Suffering from a bad back, New York detective Ray Pluto fails to stop a hideous crime and is branded a loser by both press and colleagues. Distracted by the attentions of his attractive chiropractor, he finds dramatic events in his apartment building conspiring to thwart him further.
It's hard to classify Double Whammy, mainly because Double Whammy seems to have trouble classifying itself.
It's certainly part comedy - history repeats itself to a farcical extent for Ray, and his effeminate partner (Buscemi) offers some laughs - but it slings in the tragedy with a bravado that sits uneasily with its light tone. No less than six innocent people are killed in the first apparently comic sequence, and we're soon informed that Ray is bereaved of both wife and daughter in traditional cop thriller style.

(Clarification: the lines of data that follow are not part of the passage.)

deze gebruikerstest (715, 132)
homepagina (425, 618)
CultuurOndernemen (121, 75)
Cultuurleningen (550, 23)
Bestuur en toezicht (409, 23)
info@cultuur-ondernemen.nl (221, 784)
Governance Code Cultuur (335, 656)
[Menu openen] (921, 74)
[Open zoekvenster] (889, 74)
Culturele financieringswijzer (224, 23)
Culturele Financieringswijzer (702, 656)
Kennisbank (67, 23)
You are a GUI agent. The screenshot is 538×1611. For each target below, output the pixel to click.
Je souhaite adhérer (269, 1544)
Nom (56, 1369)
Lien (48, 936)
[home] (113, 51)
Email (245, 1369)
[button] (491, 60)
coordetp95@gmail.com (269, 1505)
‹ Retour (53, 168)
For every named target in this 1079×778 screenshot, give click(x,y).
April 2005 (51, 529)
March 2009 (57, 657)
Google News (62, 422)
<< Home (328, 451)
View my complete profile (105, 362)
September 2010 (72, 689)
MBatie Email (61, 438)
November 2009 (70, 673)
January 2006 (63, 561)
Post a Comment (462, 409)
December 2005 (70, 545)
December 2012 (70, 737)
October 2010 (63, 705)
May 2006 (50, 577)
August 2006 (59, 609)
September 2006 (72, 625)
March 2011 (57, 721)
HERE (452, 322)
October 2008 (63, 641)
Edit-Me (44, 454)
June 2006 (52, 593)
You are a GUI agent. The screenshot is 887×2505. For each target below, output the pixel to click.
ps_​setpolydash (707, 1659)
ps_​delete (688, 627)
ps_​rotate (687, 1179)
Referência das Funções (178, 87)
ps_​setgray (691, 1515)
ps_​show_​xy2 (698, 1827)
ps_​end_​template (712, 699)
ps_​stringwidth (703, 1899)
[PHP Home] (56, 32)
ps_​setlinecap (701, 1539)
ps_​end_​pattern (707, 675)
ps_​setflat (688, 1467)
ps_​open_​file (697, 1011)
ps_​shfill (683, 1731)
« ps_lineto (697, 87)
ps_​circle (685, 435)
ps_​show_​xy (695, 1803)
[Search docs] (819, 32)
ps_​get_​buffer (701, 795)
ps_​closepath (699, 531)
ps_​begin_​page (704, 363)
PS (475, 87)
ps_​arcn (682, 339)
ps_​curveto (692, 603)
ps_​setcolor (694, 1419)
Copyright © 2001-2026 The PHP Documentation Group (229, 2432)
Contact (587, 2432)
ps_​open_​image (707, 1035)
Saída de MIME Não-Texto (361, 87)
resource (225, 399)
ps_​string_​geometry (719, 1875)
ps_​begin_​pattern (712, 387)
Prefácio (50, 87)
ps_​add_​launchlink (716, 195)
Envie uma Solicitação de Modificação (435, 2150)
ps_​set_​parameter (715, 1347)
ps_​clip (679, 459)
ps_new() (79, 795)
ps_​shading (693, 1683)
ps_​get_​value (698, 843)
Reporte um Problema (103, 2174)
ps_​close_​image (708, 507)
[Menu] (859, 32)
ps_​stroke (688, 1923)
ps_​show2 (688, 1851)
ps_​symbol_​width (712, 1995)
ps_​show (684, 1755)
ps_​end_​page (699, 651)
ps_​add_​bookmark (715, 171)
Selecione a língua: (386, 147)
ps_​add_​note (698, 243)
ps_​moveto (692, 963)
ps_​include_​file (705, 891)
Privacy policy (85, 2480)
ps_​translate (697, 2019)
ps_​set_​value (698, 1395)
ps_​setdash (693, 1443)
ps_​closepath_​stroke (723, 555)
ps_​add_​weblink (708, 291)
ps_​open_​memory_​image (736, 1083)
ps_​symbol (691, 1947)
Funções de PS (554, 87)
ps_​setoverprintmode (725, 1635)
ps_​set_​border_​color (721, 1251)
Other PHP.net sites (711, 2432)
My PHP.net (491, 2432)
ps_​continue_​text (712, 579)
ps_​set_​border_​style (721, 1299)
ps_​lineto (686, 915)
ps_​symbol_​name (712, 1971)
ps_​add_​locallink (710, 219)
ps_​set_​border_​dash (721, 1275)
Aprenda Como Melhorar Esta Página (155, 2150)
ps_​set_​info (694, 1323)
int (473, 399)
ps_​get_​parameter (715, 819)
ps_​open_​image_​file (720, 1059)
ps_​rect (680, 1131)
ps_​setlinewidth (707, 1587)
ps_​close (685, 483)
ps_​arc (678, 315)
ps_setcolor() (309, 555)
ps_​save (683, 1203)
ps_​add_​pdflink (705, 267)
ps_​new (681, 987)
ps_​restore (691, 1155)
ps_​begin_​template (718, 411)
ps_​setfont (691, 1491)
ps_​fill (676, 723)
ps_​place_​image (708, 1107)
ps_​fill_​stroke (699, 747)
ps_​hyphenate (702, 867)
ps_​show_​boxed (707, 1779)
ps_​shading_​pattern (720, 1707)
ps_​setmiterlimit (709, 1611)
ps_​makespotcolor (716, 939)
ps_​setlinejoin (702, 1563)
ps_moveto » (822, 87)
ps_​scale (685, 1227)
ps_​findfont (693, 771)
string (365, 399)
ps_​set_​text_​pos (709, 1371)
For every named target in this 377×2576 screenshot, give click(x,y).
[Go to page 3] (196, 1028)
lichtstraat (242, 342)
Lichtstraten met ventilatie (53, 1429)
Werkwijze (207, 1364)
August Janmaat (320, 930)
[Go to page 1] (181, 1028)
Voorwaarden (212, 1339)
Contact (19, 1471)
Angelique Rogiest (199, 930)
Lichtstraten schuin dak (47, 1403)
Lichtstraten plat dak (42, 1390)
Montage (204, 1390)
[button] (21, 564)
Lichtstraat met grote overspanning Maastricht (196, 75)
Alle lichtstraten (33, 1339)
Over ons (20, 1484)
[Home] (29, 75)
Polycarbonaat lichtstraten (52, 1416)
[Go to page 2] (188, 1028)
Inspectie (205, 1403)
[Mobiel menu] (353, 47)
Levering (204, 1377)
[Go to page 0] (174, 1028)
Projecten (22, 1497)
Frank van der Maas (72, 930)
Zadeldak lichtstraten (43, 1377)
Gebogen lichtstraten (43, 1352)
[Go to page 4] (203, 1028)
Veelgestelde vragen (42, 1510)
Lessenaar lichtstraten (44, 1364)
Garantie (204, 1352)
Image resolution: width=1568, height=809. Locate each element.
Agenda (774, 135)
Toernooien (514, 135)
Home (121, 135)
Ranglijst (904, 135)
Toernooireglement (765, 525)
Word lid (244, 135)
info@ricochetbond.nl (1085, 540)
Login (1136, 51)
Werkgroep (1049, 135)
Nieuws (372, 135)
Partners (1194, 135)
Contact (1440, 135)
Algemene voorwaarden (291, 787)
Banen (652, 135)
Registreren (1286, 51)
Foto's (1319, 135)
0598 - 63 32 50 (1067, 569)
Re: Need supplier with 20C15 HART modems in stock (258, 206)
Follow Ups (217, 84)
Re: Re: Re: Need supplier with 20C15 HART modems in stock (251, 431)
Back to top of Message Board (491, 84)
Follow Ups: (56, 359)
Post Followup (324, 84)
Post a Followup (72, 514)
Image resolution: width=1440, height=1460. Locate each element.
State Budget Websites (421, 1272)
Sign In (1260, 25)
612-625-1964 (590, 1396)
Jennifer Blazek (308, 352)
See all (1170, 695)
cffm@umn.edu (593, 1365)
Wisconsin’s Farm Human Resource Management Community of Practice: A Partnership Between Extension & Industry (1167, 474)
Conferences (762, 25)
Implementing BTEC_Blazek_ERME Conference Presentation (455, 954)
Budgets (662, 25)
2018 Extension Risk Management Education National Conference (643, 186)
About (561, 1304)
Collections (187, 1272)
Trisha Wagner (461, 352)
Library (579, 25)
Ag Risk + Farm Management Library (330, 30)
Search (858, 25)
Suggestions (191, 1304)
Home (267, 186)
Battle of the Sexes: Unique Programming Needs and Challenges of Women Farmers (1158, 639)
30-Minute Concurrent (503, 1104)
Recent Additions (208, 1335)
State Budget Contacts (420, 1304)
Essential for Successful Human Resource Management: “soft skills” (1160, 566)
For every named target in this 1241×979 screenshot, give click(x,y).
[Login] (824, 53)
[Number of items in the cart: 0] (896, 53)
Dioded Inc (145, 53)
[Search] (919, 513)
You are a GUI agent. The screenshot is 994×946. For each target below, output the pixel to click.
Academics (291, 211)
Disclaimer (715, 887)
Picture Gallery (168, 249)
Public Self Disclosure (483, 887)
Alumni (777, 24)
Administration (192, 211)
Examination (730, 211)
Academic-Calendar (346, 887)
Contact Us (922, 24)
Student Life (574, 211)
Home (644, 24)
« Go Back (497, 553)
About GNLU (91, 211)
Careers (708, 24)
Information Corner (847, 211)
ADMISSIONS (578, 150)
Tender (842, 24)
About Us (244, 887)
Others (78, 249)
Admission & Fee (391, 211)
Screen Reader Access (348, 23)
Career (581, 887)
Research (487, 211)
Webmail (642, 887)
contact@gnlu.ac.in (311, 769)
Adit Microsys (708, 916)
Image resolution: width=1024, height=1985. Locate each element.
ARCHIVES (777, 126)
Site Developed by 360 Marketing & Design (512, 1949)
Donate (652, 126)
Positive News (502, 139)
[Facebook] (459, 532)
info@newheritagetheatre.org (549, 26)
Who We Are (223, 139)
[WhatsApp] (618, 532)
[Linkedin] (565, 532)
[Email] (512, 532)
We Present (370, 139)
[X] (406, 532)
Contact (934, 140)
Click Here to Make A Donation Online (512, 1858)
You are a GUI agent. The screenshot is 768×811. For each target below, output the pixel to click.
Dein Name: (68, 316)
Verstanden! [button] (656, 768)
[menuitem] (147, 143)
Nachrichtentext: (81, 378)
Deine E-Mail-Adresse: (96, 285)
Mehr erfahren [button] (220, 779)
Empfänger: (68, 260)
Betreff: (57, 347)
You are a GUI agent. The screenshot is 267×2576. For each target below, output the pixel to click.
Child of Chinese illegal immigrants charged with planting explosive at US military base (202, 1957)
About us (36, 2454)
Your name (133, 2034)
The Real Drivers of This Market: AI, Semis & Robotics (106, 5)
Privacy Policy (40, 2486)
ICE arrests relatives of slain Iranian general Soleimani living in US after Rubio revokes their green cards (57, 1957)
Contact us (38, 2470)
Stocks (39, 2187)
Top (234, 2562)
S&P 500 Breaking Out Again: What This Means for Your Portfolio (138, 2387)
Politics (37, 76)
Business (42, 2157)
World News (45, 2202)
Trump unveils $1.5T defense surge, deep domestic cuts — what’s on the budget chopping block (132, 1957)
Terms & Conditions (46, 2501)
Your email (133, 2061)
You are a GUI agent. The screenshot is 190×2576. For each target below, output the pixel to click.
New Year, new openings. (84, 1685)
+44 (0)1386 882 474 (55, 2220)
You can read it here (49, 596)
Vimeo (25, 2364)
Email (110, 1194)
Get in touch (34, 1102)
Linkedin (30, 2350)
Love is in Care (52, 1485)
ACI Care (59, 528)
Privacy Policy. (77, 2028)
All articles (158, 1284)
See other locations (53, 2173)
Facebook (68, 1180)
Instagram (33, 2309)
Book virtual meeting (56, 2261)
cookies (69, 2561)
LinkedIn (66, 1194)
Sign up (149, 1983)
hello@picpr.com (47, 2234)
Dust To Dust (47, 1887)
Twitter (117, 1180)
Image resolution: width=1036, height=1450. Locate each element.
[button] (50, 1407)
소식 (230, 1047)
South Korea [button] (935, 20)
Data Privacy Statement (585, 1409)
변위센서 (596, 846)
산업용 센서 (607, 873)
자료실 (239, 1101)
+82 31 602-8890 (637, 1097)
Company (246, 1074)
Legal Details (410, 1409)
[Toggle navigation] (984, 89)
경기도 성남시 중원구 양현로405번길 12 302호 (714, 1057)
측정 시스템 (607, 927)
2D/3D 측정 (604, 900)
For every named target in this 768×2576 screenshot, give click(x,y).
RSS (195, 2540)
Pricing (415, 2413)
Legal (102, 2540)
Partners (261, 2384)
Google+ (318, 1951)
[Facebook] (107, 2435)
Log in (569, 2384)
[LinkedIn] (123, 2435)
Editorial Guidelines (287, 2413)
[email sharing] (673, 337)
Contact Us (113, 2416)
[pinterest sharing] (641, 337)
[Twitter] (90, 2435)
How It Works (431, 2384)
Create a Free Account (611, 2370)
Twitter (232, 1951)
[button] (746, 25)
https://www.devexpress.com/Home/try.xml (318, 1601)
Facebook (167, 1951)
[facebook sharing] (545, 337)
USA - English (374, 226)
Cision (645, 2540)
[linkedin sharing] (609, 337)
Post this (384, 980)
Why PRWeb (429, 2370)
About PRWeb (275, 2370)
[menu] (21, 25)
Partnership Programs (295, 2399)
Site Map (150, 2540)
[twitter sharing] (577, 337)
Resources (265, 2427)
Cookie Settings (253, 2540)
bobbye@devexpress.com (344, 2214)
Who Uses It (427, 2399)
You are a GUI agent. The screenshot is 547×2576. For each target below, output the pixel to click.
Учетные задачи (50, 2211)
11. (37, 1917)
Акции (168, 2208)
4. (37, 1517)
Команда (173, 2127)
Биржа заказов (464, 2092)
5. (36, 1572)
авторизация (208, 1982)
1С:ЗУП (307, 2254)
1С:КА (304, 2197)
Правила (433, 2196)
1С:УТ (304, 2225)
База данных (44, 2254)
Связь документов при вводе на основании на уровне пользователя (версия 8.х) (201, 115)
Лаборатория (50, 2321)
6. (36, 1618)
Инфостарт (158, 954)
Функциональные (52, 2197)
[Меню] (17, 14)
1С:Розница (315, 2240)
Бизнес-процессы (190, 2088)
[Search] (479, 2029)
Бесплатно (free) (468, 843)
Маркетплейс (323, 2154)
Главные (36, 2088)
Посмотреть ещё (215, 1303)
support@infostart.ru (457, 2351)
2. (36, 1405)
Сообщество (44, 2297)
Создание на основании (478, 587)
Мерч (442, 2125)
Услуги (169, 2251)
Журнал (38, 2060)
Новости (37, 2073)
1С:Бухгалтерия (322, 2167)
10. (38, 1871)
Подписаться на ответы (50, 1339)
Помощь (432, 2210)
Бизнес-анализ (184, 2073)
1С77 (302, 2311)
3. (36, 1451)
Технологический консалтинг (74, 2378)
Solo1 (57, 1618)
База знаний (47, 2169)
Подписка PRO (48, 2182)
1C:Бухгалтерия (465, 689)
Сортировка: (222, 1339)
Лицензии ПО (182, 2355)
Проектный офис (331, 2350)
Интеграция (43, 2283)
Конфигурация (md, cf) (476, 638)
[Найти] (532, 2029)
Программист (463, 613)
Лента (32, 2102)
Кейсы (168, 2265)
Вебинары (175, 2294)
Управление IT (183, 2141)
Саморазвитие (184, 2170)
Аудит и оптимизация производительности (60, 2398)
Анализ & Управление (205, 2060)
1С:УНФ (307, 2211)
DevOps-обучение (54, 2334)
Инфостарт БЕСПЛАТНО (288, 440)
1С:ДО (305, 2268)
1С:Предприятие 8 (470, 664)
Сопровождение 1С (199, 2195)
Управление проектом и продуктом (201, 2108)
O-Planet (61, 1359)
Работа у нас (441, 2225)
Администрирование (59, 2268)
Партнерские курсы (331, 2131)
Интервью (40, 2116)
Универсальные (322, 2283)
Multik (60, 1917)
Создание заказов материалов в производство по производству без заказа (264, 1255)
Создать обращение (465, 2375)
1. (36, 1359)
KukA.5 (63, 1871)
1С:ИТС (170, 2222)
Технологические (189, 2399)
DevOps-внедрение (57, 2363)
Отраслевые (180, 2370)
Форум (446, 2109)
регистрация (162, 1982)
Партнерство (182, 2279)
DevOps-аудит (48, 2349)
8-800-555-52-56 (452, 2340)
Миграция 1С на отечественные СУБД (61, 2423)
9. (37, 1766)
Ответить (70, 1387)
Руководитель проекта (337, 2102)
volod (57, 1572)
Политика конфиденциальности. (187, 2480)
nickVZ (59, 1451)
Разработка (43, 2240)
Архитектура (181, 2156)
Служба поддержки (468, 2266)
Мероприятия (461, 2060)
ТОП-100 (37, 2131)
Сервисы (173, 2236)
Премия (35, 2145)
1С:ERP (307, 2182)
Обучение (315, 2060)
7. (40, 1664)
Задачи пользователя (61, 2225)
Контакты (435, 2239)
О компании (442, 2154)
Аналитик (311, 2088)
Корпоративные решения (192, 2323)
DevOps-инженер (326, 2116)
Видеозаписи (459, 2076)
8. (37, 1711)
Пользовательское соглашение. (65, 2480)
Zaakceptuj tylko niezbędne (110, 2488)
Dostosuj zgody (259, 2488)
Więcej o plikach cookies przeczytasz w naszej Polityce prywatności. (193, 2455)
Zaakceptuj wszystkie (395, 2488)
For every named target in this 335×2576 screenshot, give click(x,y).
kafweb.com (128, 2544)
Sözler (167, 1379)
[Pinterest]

But there are precious few thrills to be found in a subplot that sees a daughter planning her own father's murder, as the characterisation is far too skimpy to give credence to such an emotionally complex storyline. A romance between Ray and his chiropractor (Hurley) is inoffensive enough, but veteran indie director DiCillo is at his most comfortable with quirky observational dialogue and inventive action. The scene where the screenwriter neighbours finally receive their true-crime inspiration is a delight.
Directionless and tonally confused, but surprisingly likeable thanks to an appealing central character and flashes of humour.